2.7 Replication Information

Command Description Example
can-replicate-from Can instance (-i) replicate from another (-d) per replication rules? Prints the destination if yes. orchestrator -c can-replicate-from -i replica1:3306 -d master:3306
is-replicating Is an instance actively replicating right now? orchestrator -c is-replicating -i replica1:3306
is-replication-stopped Is an instance a replica with both replication threads stopped? orchestrator -c is-replication-stopped -i replica1:3306

2.8 Instance

Command Description Example
set-read-only Turn an instance read-only via SET GLOBAL read_only := 1 orchestrator -c set-read-only -i master:3306
set-writeable Turn an instance writeable via SET GLOBAL read_only := 0 orchestrator -c set-writeable -i master:3306

2.9 Binary Logs

Command Description Example
flush-binary-logs Flush binary logs on an instance orchestrator -c flush-binary-logs -i master:3306
purge-binary-logs Purge binary logs of an instance (requires --binlog) orchestrator -c purge-binary-logs -i master:3306 --binlog=mysql-bin.000003
last-pseudo-gtid Find latest Pseudo-GTID entry in instance's binary logs orchestrator -c last-pseudo-gtid -i master:3306
locate-gtid-errant List binary logs containing errant GTIDs orchestrator -c locate-gtid-errant -i replica1:3306
last-executed-relay-entry Find coordinates of last executed relay log entry orchestrator -c last-executed-relay-entry -i replica1:3306
correlate-relaylog-pos Given an instance (-i) and relaylog coordinates (--binlog=file:pos), find correlated coordinates in another instance's relay logs (-d) orchestrator -c correlate-relaylog-pos -i replica1:3306 -d replica2:3306 --binlog=relay-bin.000003:12345
find-binlog-entry Get binlog file:pos of entry given by --pattern (exact match) in a given instance orchestrator -c find-binlog-entry -i master:3306 --pattern "DROP VIEW"

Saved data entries
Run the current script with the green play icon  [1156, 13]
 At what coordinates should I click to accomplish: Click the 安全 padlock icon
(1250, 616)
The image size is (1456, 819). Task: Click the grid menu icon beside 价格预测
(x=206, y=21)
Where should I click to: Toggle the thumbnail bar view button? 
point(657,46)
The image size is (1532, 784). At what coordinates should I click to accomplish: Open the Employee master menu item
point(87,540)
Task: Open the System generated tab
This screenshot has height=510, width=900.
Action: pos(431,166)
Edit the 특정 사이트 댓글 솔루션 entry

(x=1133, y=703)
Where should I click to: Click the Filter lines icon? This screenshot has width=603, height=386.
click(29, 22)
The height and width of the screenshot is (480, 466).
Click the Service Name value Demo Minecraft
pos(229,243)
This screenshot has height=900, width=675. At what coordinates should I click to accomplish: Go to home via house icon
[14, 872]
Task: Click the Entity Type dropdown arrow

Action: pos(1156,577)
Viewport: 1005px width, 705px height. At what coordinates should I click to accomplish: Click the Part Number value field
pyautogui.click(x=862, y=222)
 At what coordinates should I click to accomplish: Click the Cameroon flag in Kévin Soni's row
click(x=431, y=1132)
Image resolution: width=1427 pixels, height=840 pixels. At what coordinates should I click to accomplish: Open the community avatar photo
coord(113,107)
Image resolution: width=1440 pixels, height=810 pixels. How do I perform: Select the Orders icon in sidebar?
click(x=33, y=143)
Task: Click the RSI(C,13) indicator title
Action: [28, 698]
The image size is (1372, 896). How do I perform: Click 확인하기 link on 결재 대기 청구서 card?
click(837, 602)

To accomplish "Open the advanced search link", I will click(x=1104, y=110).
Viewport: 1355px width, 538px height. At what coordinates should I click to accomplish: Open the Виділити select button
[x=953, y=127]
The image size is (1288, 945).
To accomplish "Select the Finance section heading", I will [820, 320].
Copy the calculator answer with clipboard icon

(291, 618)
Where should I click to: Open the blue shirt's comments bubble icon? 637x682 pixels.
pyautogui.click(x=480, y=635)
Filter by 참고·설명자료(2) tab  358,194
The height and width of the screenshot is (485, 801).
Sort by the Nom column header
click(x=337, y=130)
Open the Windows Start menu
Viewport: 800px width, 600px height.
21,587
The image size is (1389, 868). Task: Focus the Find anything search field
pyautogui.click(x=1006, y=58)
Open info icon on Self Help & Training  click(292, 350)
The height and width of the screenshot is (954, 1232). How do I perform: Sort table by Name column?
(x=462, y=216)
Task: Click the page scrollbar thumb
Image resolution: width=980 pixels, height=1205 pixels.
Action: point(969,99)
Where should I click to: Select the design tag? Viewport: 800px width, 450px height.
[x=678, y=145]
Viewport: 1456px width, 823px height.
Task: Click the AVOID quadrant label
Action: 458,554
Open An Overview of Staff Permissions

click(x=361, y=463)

## WORK TO COMPLETE
A: In the orchestrator command reference, what does the can-replicate-from command check, and what does it print? Answer in one to three sentences.
B: Resume the orchestrator command reference after its final line.

## ANSWERS TO EACH TASK
A: It checks whether the instance given with -i can replicate from the instance given with -d according to replication rules. If it can, the command prints the destination.

B:
correlate-binlog-pos Given an instance (-i) and binlog coordinates (--binlog=file:pos), find correlated coordinates in another instance (-d) orchestrator -c correlate-binlog-pos -i master:3306 -d replica1:3306 --binlog=mysql-bin.000003:12345

2.10 Pools

Command Description Example
submit-pool-instances Submit a pool name with a list of instances in that pool orchestrator -c submit-pool-instances --pool mypool -i "host1:3306,host2:3306"
cluster-pool-instances List all pools and their associated instances orchestrator -c cluster-pool-instances
which-heuristic-cluster-pool-instances List instances of a given cluster in any or a specific pool orchestrator -c which-heuristic-cluster-pool-instances --alias mycluster --pool mypool

2.11 Information

Command Description Example
find Find instances whose hostname matches given regex pattern orchestrator -c find --pattern "db-prod.*"
search Search instances by name, version, version comment, port orchestrator -c search --pattern "5.7"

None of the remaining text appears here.